L’implication de la communauté dans cette co-mise à jour fait désormais partie de l’identité du jeu. À tel point que le studio a sorti l’année dernière Neoland. Dans ce nouveau mode de jeu lié à Neopolis, les joueurs possèdent et gèrent des parcelles de terrain du monde réel en tant que maire. Libre à eux d’y ajouter et personnaliser des bâtiments mais surtout, d’y organiser des événements (carnaval, apparition d’un coffre, fête des voisins, etc.) auxquels pourront participer d’autres citoyens. « Nous leur laissons les clés et le pouvoir de changer le jeu à leur échelle », résume Ben Kaltenbaek. 

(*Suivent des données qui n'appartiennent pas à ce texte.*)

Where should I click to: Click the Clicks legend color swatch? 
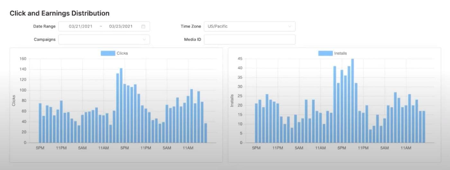(108, 53)
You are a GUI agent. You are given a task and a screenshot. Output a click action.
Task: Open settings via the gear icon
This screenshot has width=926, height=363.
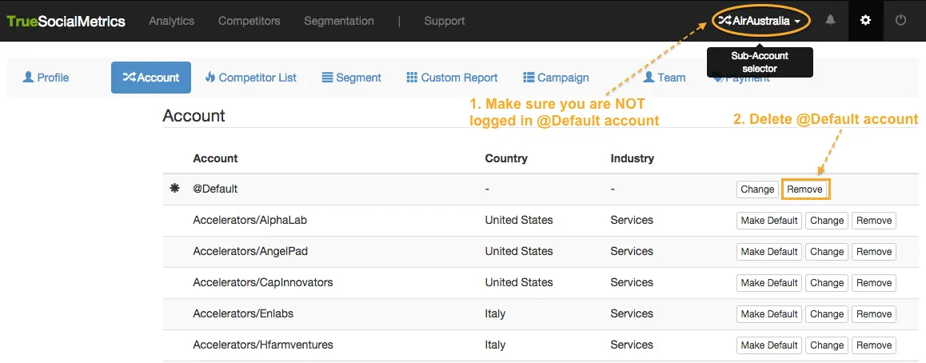865,21
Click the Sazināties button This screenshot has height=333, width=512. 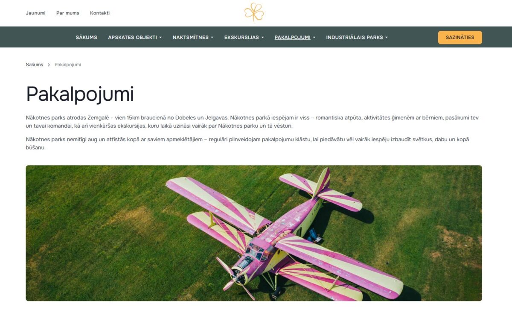point(460,37)
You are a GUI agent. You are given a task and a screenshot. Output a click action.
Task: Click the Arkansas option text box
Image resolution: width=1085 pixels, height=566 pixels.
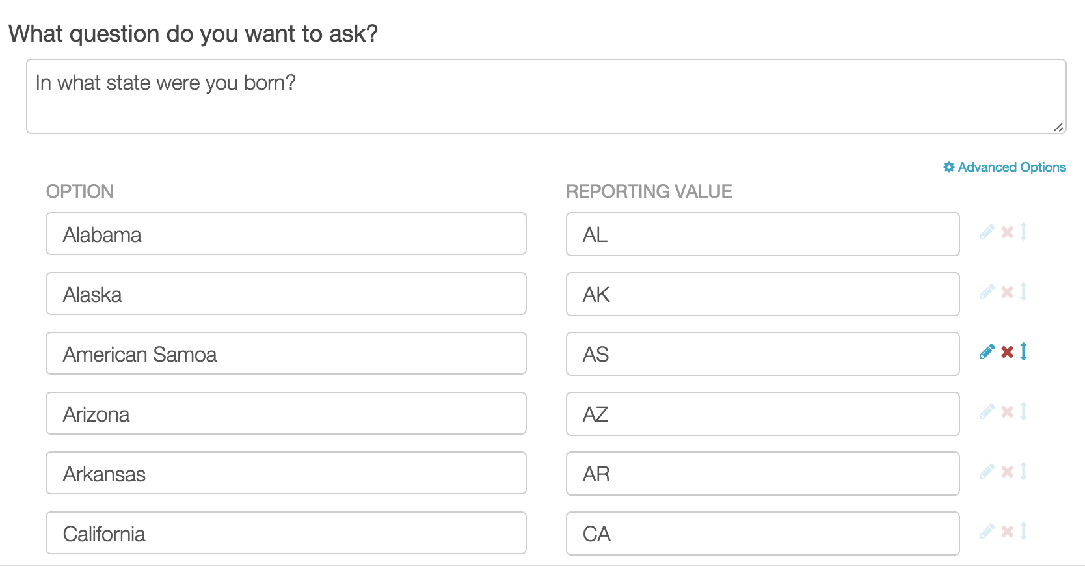(286, 474)
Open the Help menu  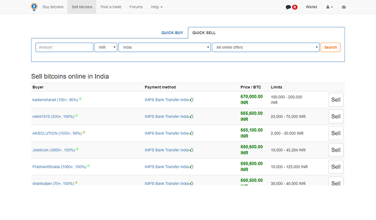click(x=156, y=7)
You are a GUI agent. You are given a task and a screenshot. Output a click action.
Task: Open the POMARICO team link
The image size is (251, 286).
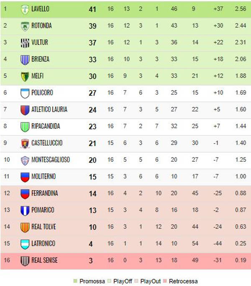(x=43, y=210)
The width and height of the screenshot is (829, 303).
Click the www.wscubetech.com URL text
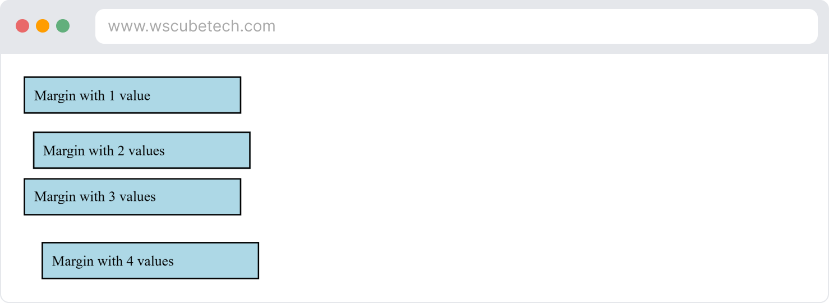click(191, 26)
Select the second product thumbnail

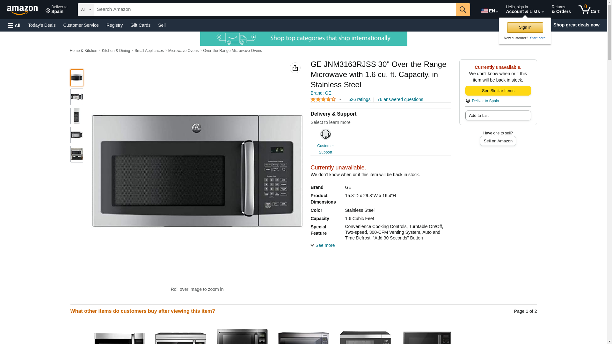click(x=77, y=97)
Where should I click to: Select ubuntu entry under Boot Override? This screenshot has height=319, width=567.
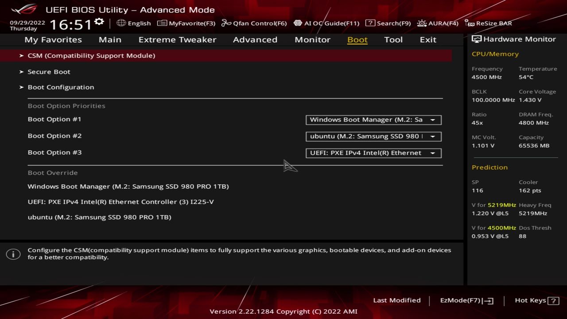pos(99,217)
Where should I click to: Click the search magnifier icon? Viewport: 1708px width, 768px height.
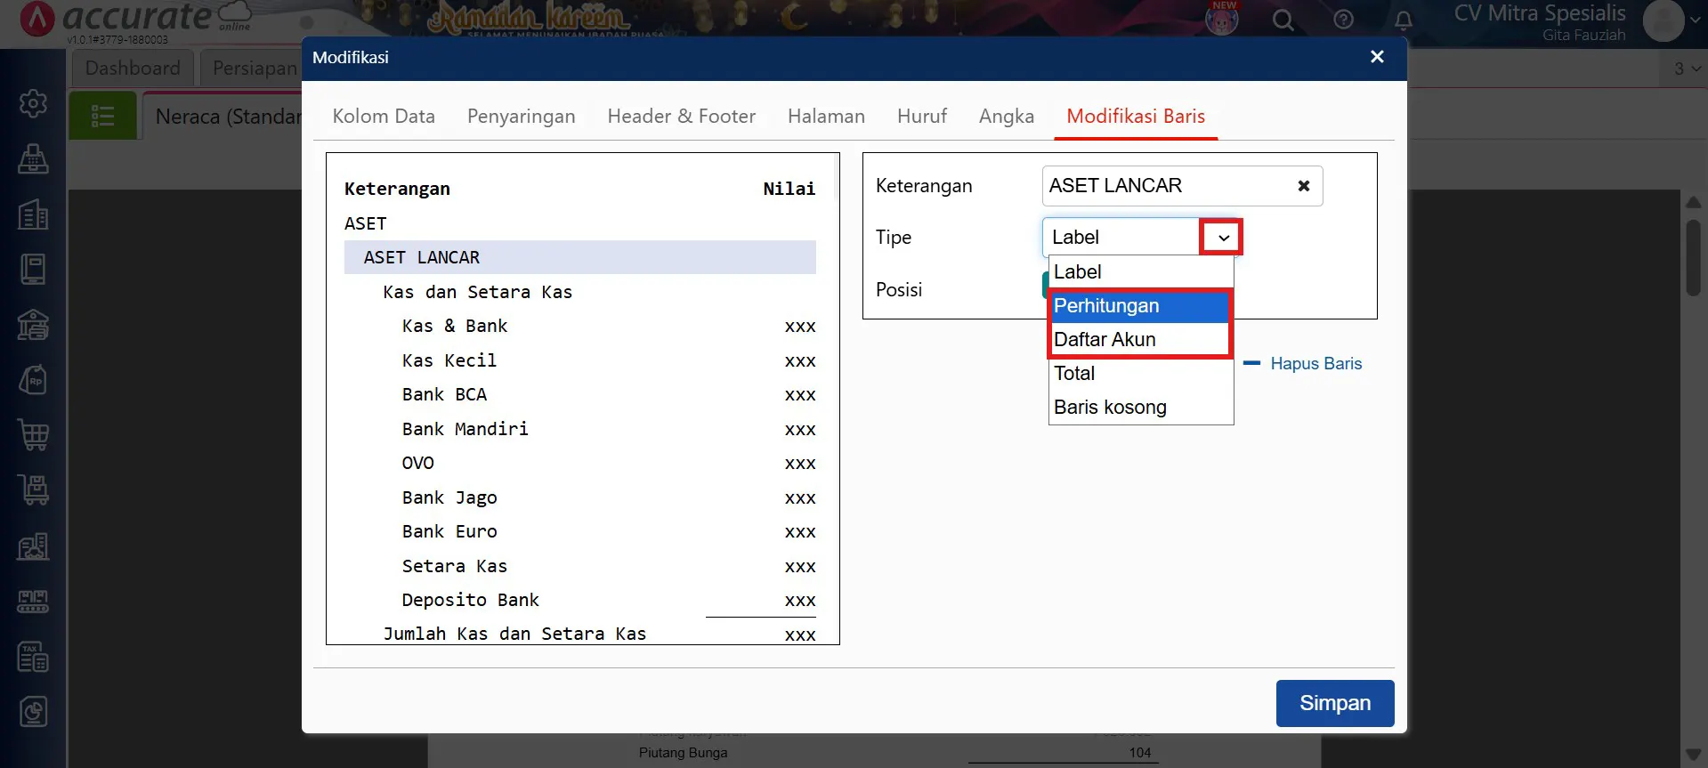[1283, 20]
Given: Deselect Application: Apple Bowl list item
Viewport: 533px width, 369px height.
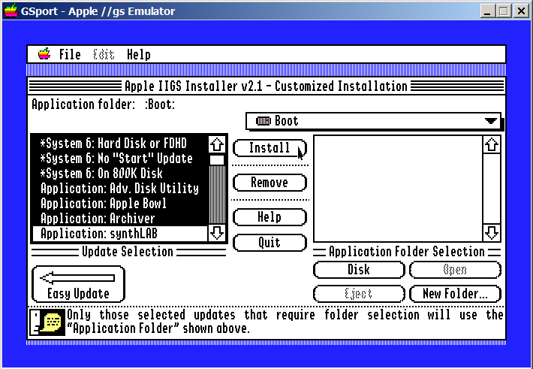Looking at the screenshot, I should (119, 204).
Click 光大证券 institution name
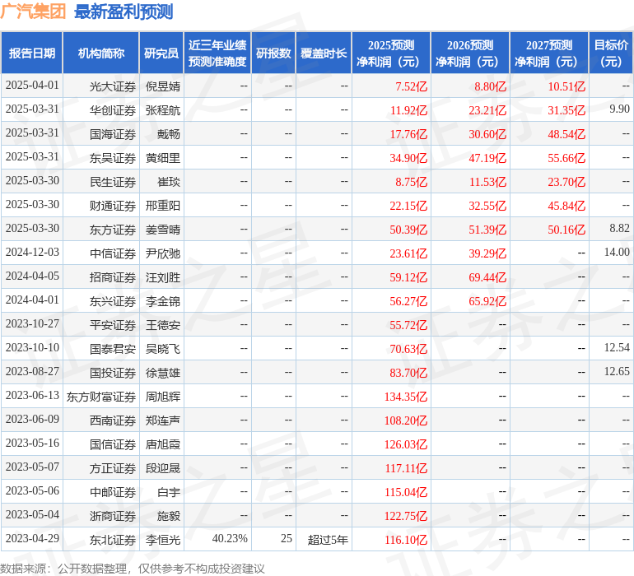Viewport: 634px width, 576px height. pyautogui.click(x=113, y=86)
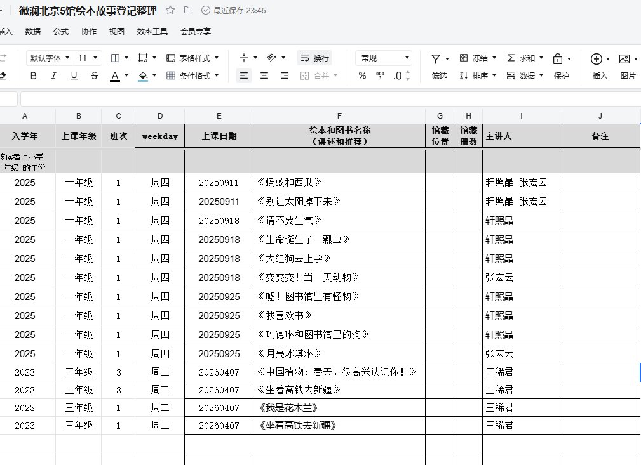Image resolution: width=641 pixels, height=465 pixels.
Task: Toggle bold formatting
Action: click(34, 76)
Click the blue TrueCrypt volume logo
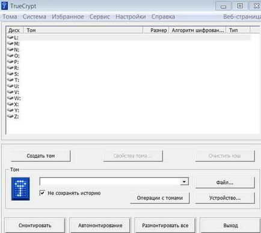Screen dimensions: 261x233 point(20,188)
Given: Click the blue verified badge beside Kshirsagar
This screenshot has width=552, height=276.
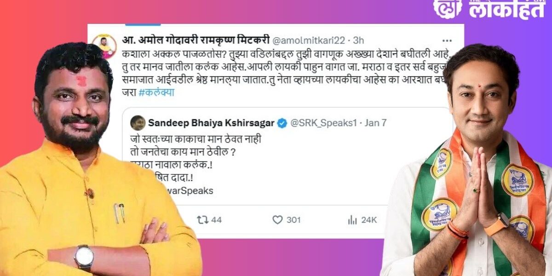Looking at the screenshot, I should coord(282,123).
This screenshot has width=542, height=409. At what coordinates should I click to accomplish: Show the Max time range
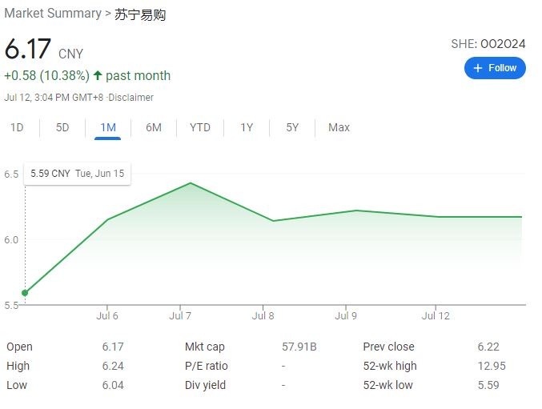339,127
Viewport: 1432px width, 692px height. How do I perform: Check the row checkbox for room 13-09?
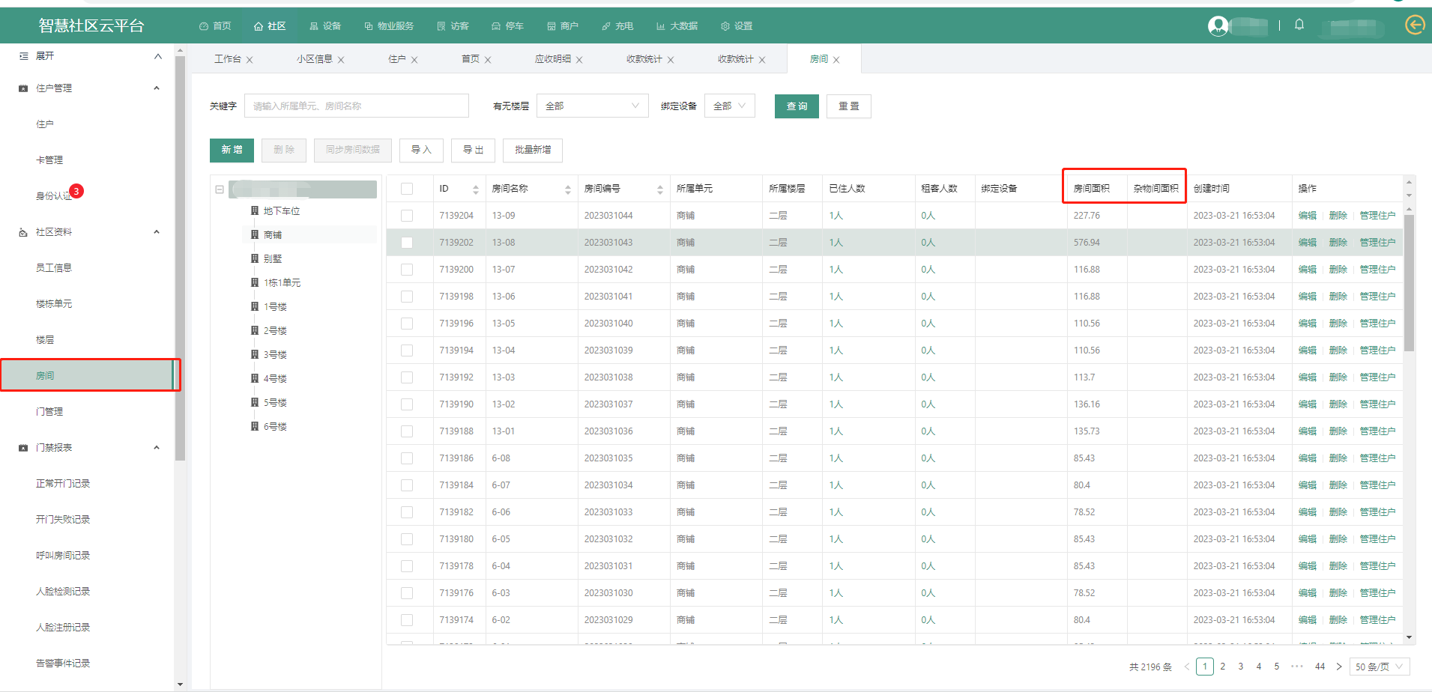[407, 216]
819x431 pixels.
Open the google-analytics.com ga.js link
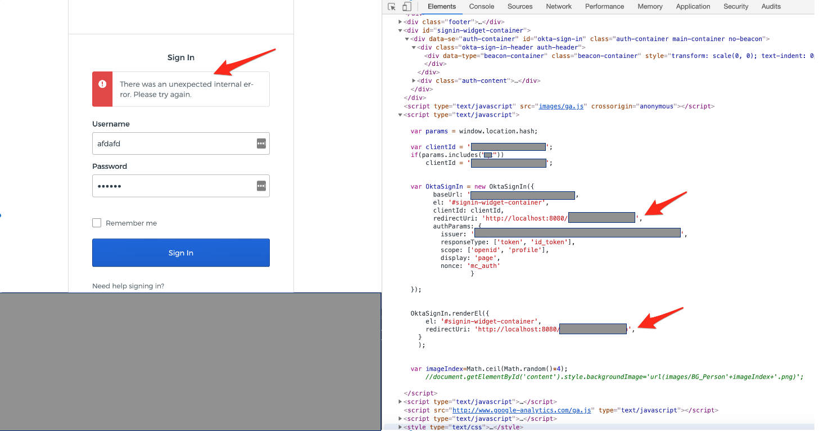521,410
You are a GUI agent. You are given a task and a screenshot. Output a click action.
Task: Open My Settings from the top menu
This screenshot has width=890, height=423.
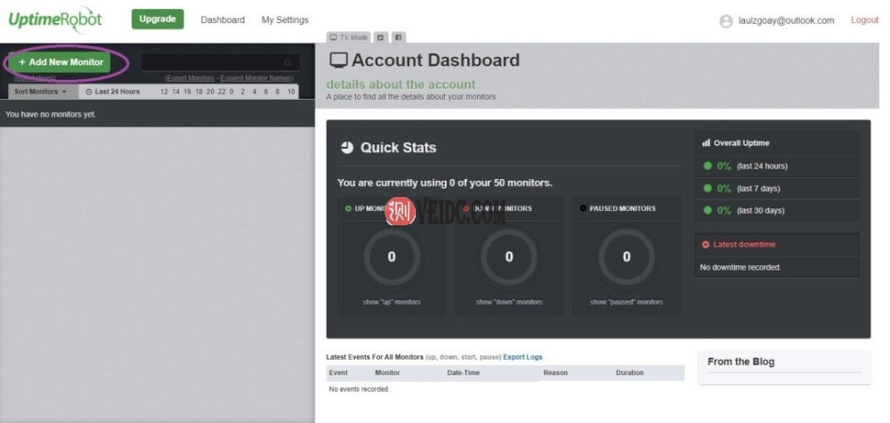285,20
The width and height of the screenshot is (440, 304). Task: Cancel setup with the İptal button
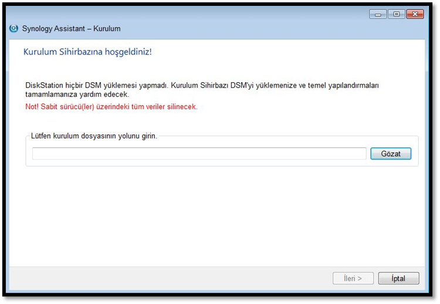tap(398, 278)
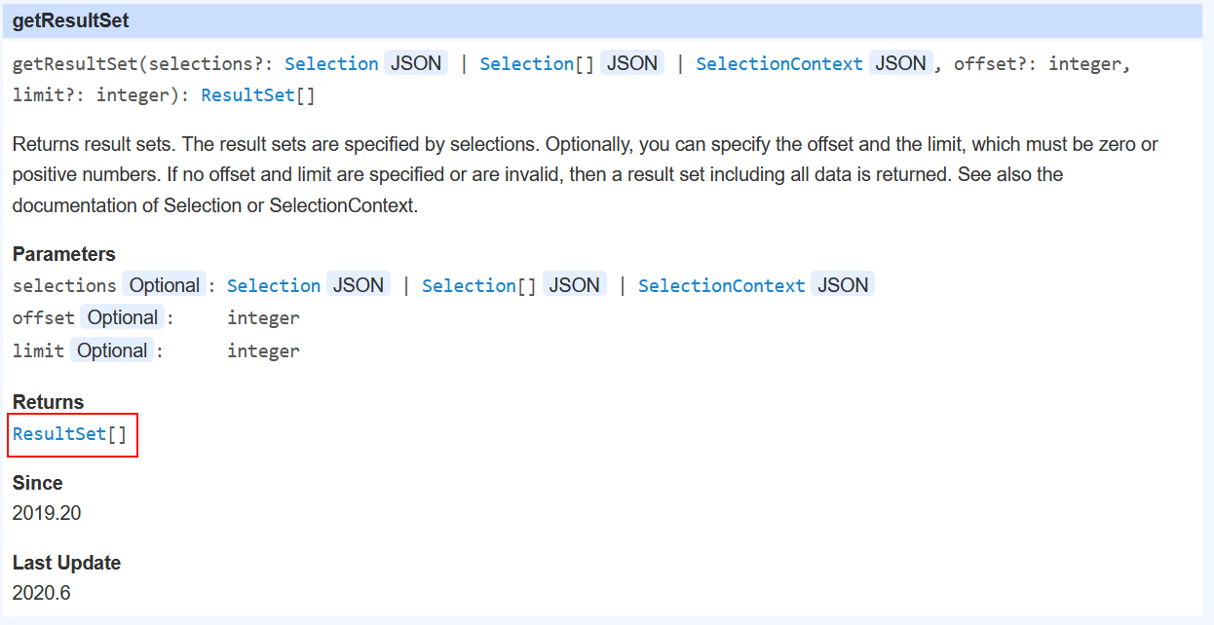Click the JSON badge after Selection[] under Parameters

tap(575, 285)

Aujourd’hui, Neopolis recense plus de 3 millions d’utilisateurs dans le monde, dont la moitié en France, et le studio compte 15 collaborateurs. Alors qu’il a démarré sur les fonds propres de ses créateurs, une récente levée de fonds a permis à l’entreprise de grossir ses rangs. Depuis peu, le jeu s’est exporté et existe maintenant en Italie, au Royaume-Uni et en Allemagne. Ce déploiement à l’international concentre une grande partie des efforts du studio qui vise un lancement aux États-Unis d’ici six mois puis dans le reste du monde. Mais la priorité de Revolt Games reste avant tout l’expérience joueur, qui nécessite une amélioration continue du jeu et une écoute constante de ses citoyens. « Notre objectif principal, c’est vraiment que les utilisateurs soient enchantés par le jeu », conclut le co-fondateur.